Em seu livro Minha Vida, ele nos conta, “Em 1913, Rakovski foi o organizador e líder do Partido Socialista da Romênia, (…). Rakovski era o diretor de seu jornal diário e o financiava. (…) possuía por herança uma pequena propriedade, cuja renda servia ao partido romeno e a numerosos grupos e personalidades revolucionárias de outros países. Rakovski passava três dias por semana em Bucareste, escrevendo artigos, dirigindo as reuniões do Comitê Central, falando em comícios, liderando manifestações. Em seguida, tomava o trem para o Mar Negro, levando consigo barbante, pregos, diversos objetos indispensáveis. Ia ao campo, verificava o funcionamento de um novo trator, corria atrás da máquina seguindo seu sulco, com sua roupa da cidade.

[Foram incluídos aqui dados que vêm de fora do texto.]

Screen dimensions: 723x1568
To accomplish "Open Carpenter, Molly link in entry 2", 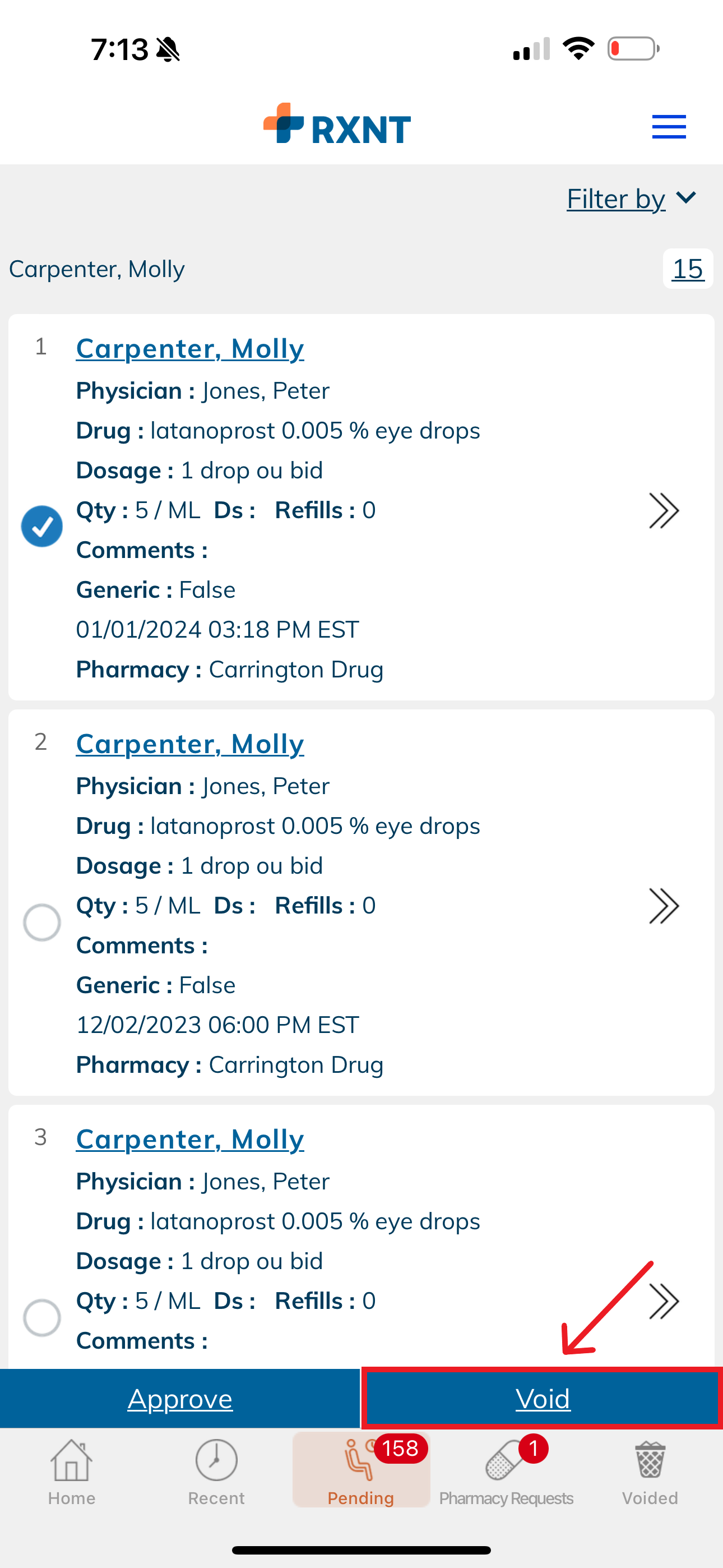I will 190,744.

Após dois dias, Rakovski voltava à cidade o mais depressa possível, para não perder um comício ou uma reunião.” (3)

Segundo Pierre Broué, grande parte da arrecadação do Partido Bolchevique provinha “das periódicas listas de contribuição passadas entre intelectuais e profissionais liberais e fiscalizadas por uma comissão financeira especial”. (4)

Todos os ativistas que contribuem com uma organização socialista revolucionária, com meios de comunicação alternativos e com coletivos sociais neste momento de pandemia dão exemplo de grandeza ao investir em projetos coletivos. No momento em que duros ataques são feitos a classe trabalhadora, são muito valorosos os apoiadores da luta pela construção de organizações independentes política e financeiramente.

NOTAS

1 – Verificar em https://www.greenpeace.org/brasil/fale-conosco/perguntas-frequentes/ Acesso 12-05-2020
2 – Acesse a carta completa em http://www.ceipleontrotsky.org/Como-se-forman-los-revolucionarios Acesso 14-05-2020
3 – TROTSKY, Leon. Minha Vida. São Paulo: Usina Editorial, 2018. p. 270.
4 – BROUÉ, Pierre. O partido Bolchevique. São Paulo: Sundermann, 2014. p. 62.